Once the trees are established, foliar analysis should be undertaken every two to three years to assess the presence of both macro and micronutrients. Boron and calcium are two commonly-deficient nutrients.
Clements observed April is the ideal time for a nutrient multi-vitamin. “Why not take the opportunity to put some calcium in the soil? You can’t count on lime as a source of calcium,” he said.
Supplements can be added to the soil or as a foliar spray, but Stenovitch is trying fertigation this year. Bradshaw notes growers are “feeding for the following year” in orchards, so conscientious fertilization is important. Fertigation can be especially effective in supplying micronutrients if delivered weekly from green tip to petal fall.
Stenovitch is also experimenting with weed control this season. She would like to reduce the amount of herbicides she uses as well as to minimize mid-season labor. Since she has more help in early spring and late fall, she decided to lay weed barrier.
A concern with weed barrier is the potential for rodent problems. In organic systems using mulch, Bradshaw has had to use mouse guards on every tree at a cost of $1,600 per acre. In conventional systems, he prefers heavily baiting for mice and voles. He also advises pulling up the weed barrier pre-harvest to allow a chance for natural predation of rodents by coyotes and raptors.

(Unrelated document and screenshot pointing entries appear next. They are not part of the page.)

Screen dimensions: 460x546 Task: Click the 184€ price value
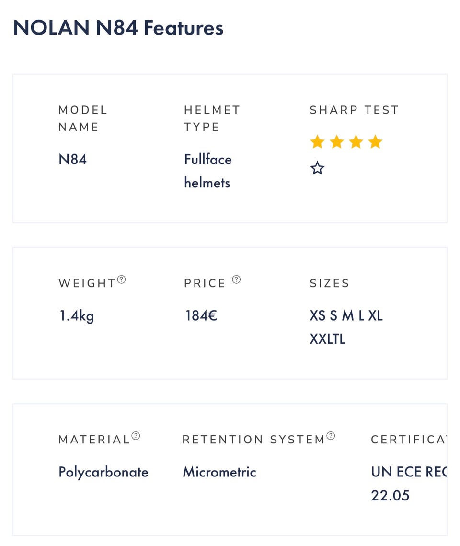[201, 316]
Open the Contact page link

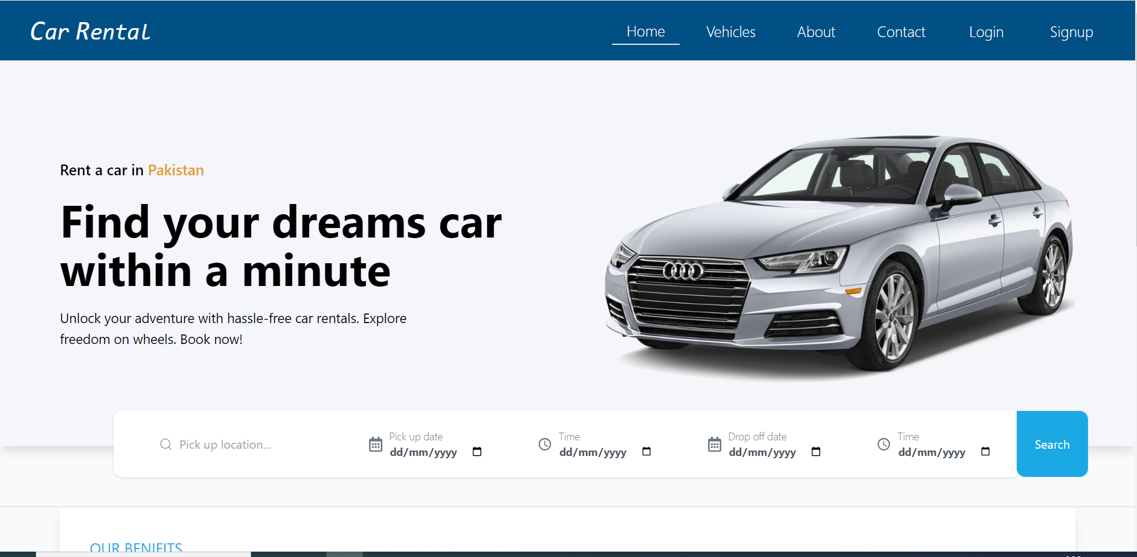[901, 32]
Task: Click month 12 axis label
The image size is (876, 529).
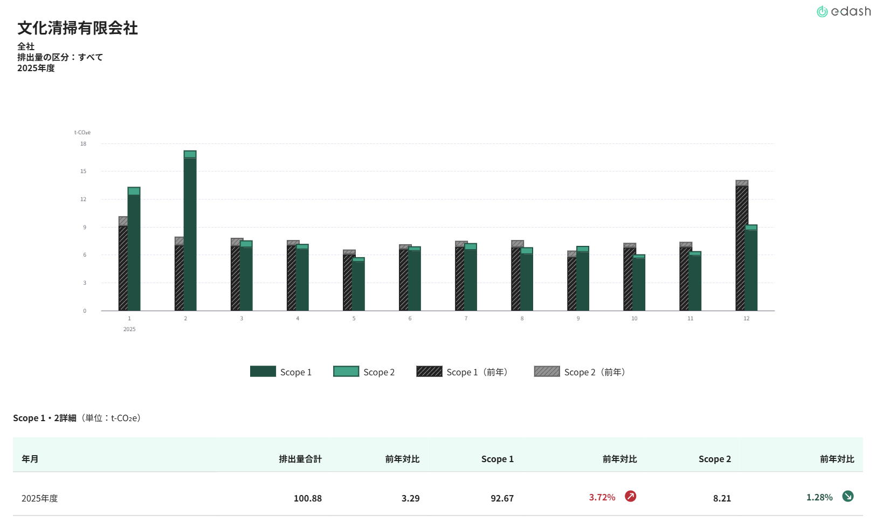Action: click(746, 319)
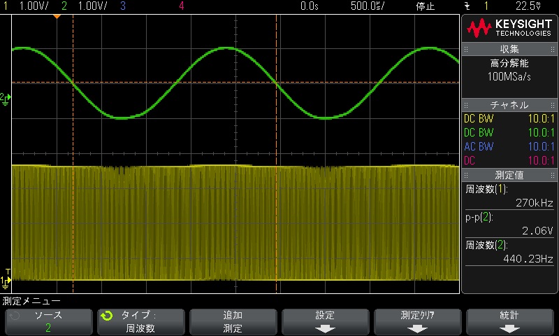Click the rotary arrow icon on タイプ softkey
This screenshot has width=559, height=336.
click(106, 316)
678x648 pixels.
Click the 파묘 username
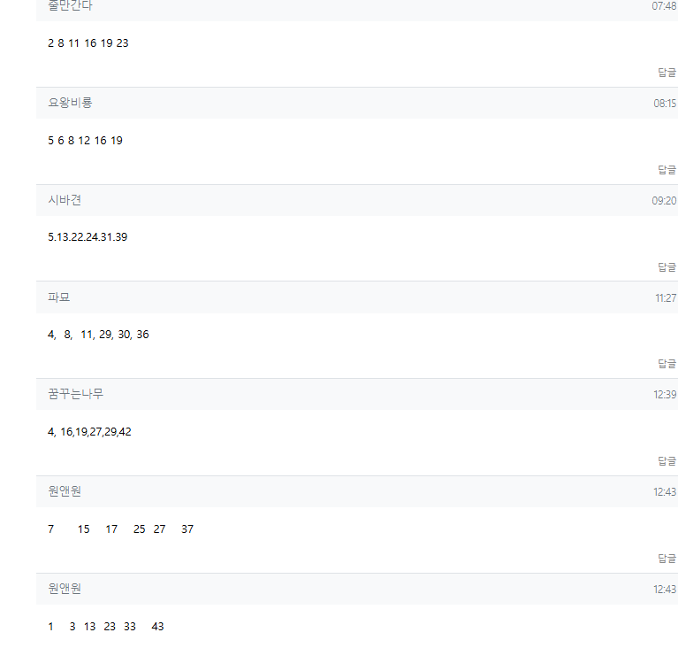tap(58, 297)
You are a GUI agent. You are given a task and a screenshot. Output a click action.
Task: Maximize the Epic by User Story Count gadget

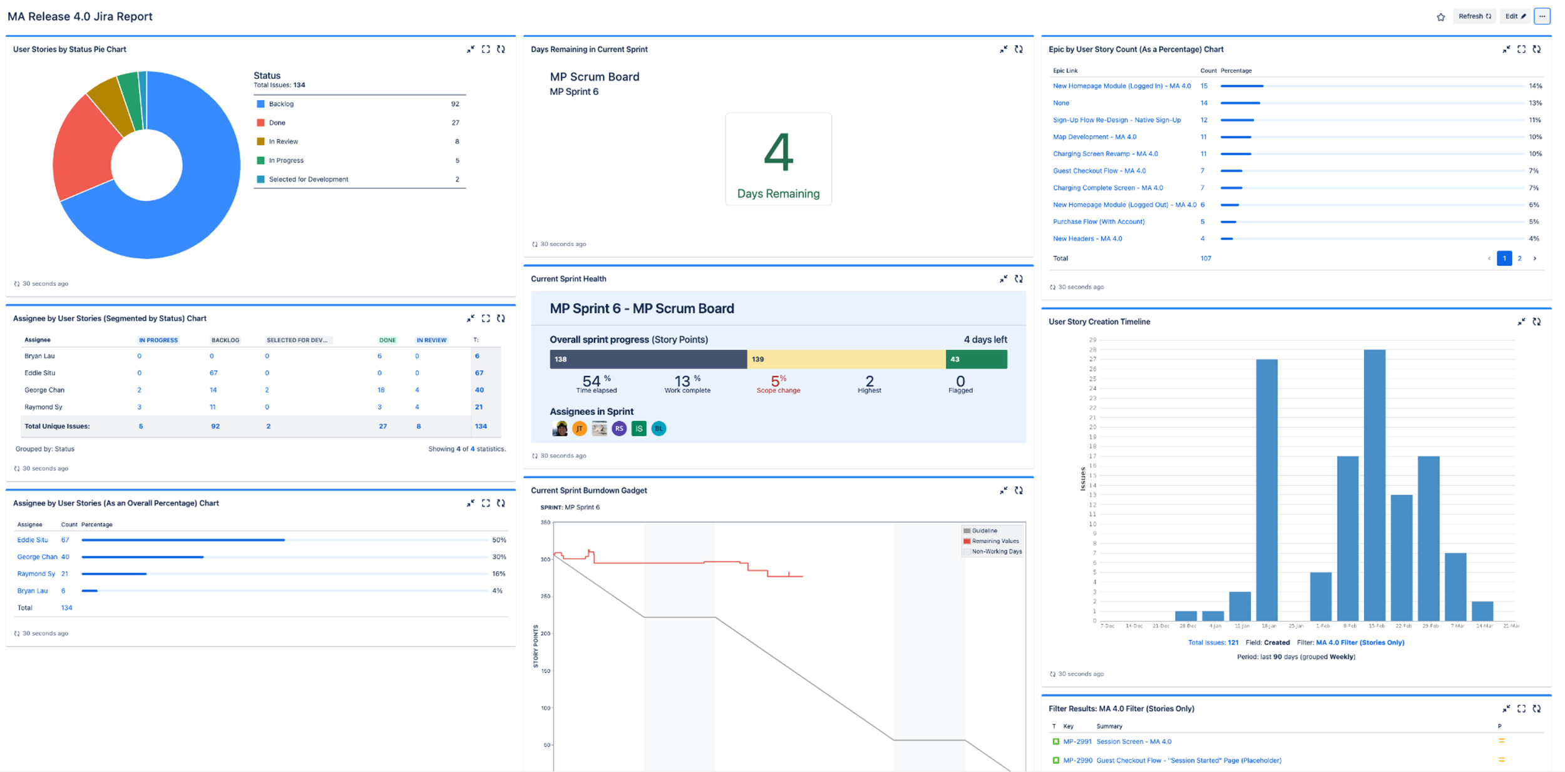pyautogui.click(x=1521, y=49)
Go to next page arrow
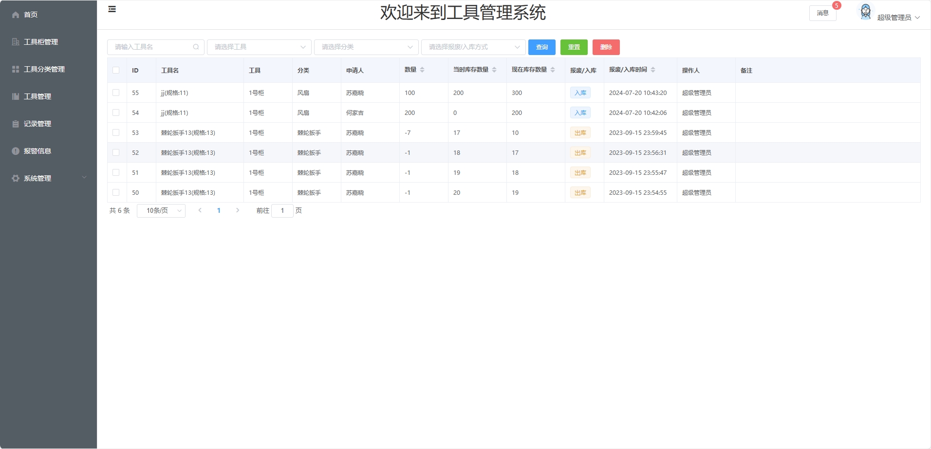 (x=238, y=210)
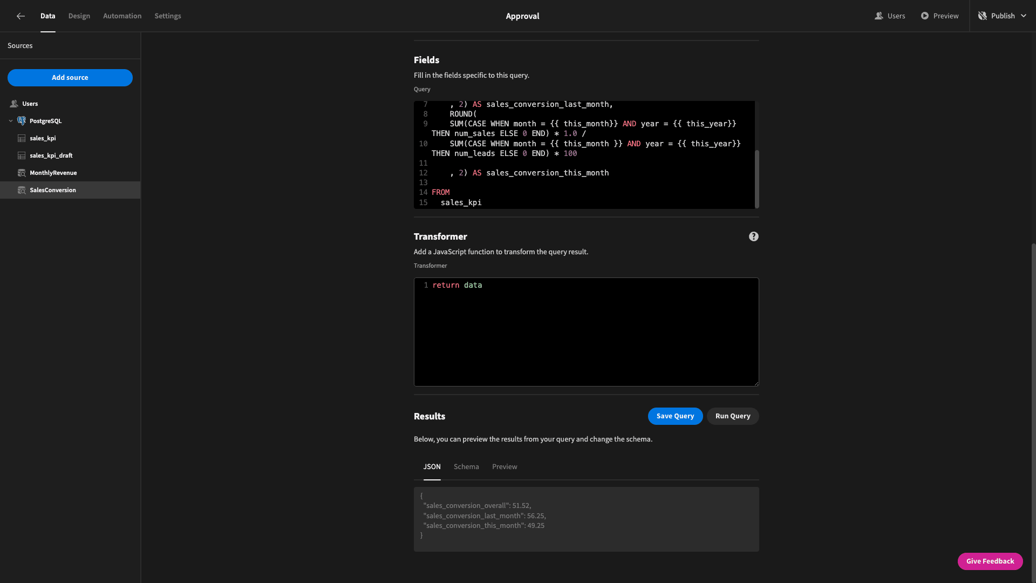1036x583 pixels.
Task: Click the Users people icon in sidebar
Action: point(14,104)
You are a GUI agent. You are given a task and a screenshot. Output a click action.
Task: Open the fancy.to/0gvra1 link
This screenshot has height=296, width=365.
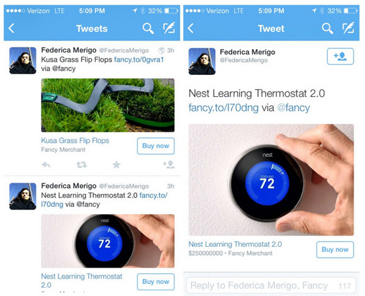pos(139,60)
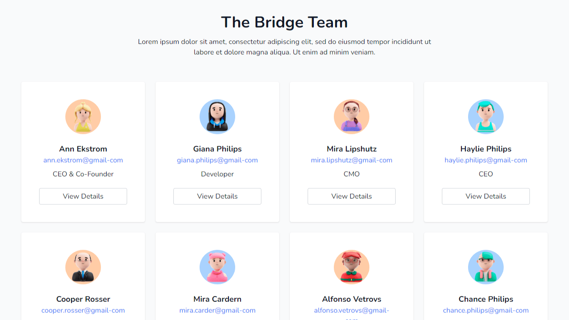Click Chance Philips' green-cap avatar
The image size is (569, 320).
(x=486, y=267)
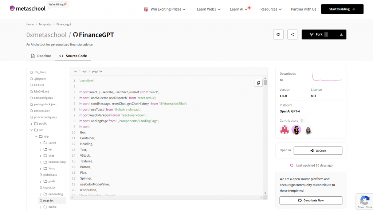Expand the src folder's app subfolder chevron
373x211 pixels.
[x=36, y=136]
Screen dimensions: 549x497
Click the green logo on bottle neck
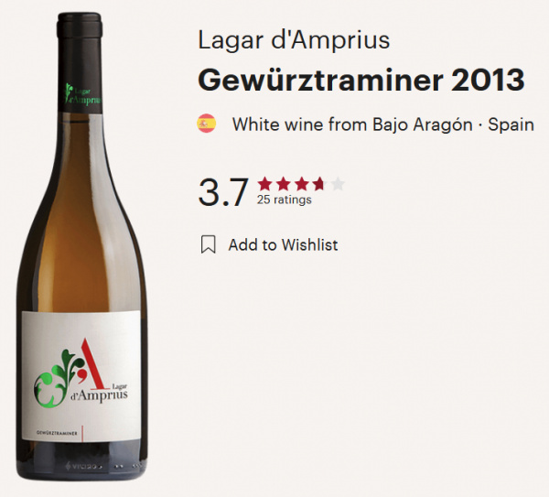point(82,94)
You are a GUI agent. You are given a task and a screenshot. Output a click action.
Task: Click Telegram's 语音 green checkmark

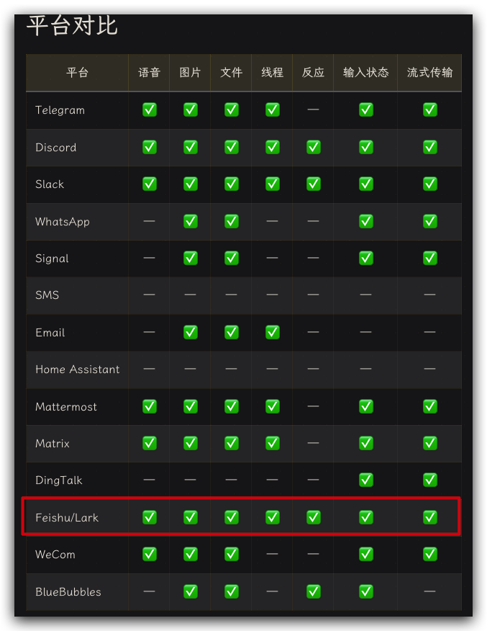pyautogui.click(x=150, y=109)
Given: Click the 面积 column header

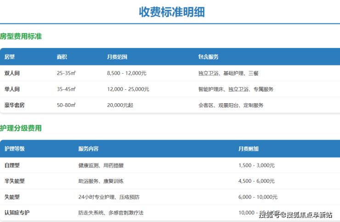Looking at the screenshot, I should 62,57.
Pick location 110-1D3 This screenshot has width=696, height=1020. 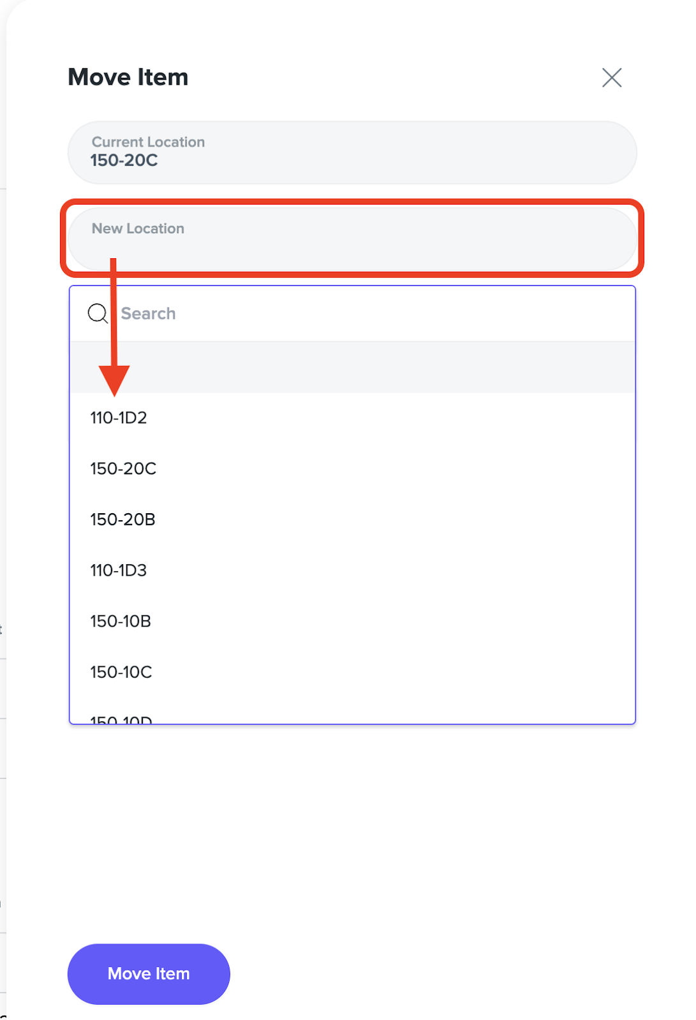point(352,570)
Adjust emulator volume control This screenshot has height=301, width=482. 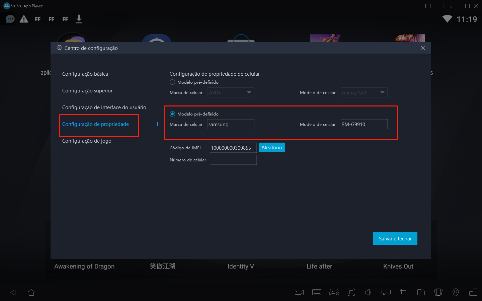(x=369, y=292)
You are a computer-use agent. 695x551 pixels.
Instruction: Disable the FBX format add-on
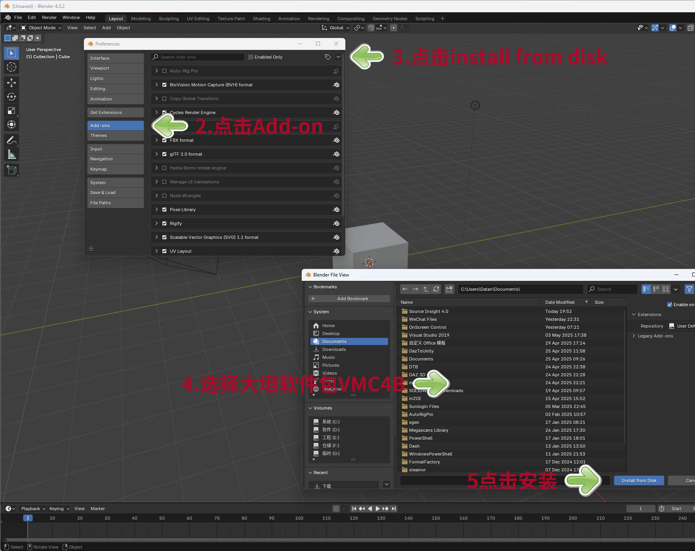pos(164,140)
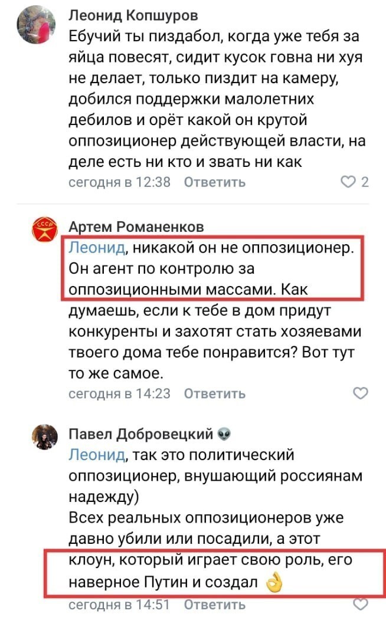Click the OK hand emoji in Павел's comment
Image resolution: width=386 pixels, height=637 pixels.
coord(274,583)
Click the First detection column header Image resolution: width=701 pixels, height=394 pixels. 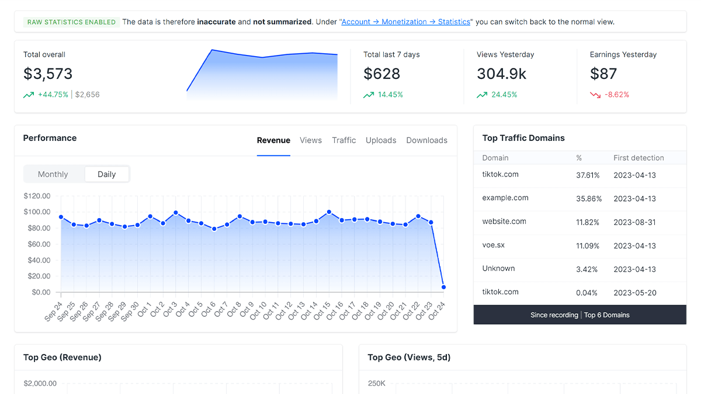point(638,158)
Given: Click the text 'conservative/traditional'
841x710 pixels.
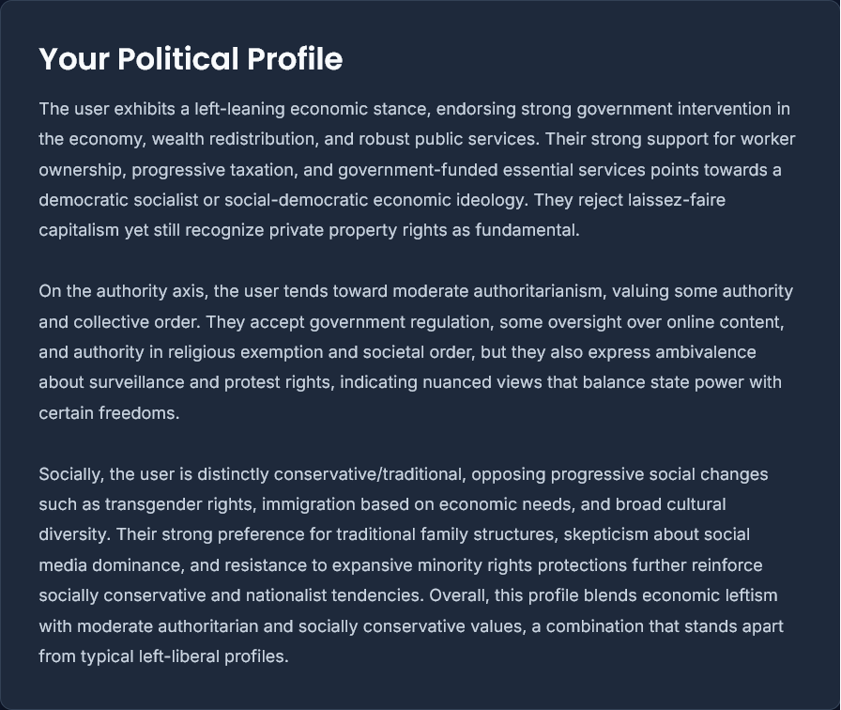Looking at the screenshot, I should click(x=370, y=474).
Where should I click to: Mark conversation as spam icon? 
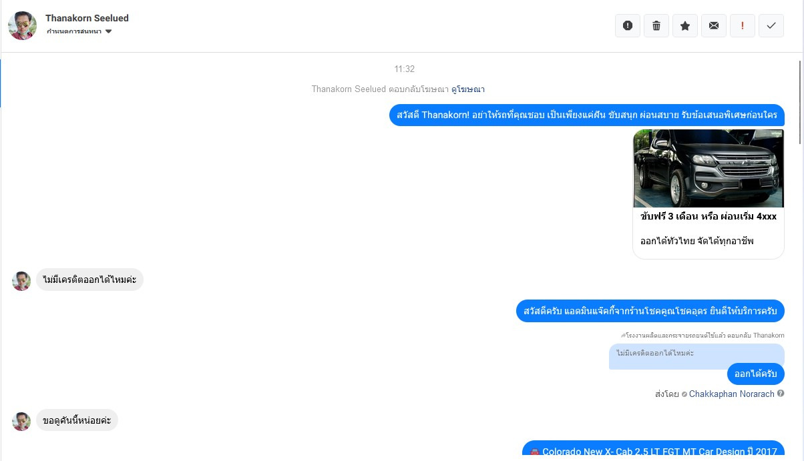[x=628, y=25]

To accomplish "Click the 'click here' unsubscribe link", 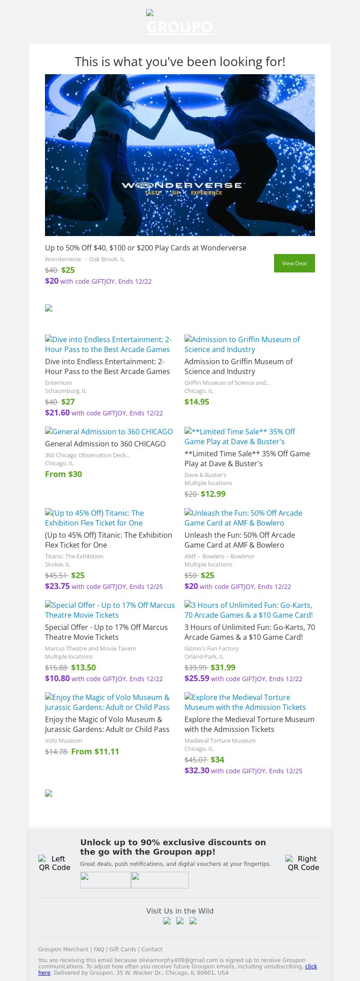I will [x=311, y=966].
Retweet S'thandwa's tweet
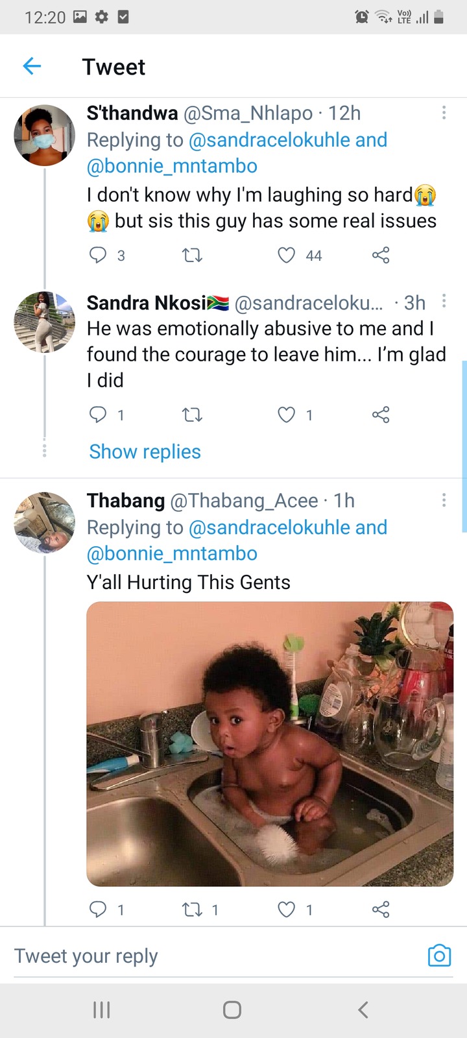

Studies performed by Ian Merwin, Professor Emeritus Cornell, have shown orchards perform best when the area around the trees is growth-free for eight-12 weeks a year. He compared three weed control methodologies: bare earth, mowed sod, and mulched with a post-emergent herbicide. The bare earth resulted in degraded soil health over time. The mowed sod looked attractive, but actually produced the least yield and tree growth. The mulch with post-emergent herbicide demonstrated both an increase in soil health and optimal tree growth and yield.
Some participants expressed a concern about mulch tying up nitrogen needed for the trees. Bradshaw admits it may tie up nitrogen in the top half inch of soil, but has not seen it affecting the deeper soil profile. He uses whole-tree chips in his trial orchards and feels it is a better alternative to trunk-only mulch. He believes the pieces of leaves and the combination of fine and coarse chips adds valuable micronutrients to the soil.
Conventional growers can use a variety of herbicides, though care must be taken not to harm trees. Herbicide damage often does not show up until the following year, so long-term consequences must be considered.
Organic growers technically have the option of organic herbicides, but Bradshaw claims they are ineffective in apple orchards. He remarked, “Don’t waste your money…forget about it.”
Bradshaw does have suggestions for organic growers. “Flame weeding is fun!” he declared. Drawbacks include short-lived efficacy and the fact fires are nearly unavoidable.
Cultivation is also an option, though he believes hand-hoeing is “not worth it.” Bradshaw has worked with a couple of different cultivation machines and offered his assessment of both. The Weed Badger™ is very aggressive and works well in sandy soils, but he has inadvertently ripped up young trees from a moment’s inattention. “You’ve have to be sharp. There’s no room for error,” he said.
The Wonder Weeder is gentler on trees and is reputed to work well in gravelly soils. There are times when multiple passes or additional hand work may be required.
Regardless of your approach to weed control, Bradshaw contends weed control, nutrient management, and tree care must be managed as a whole unit. “Ideally you’re going to use this in an integrated system,” he said.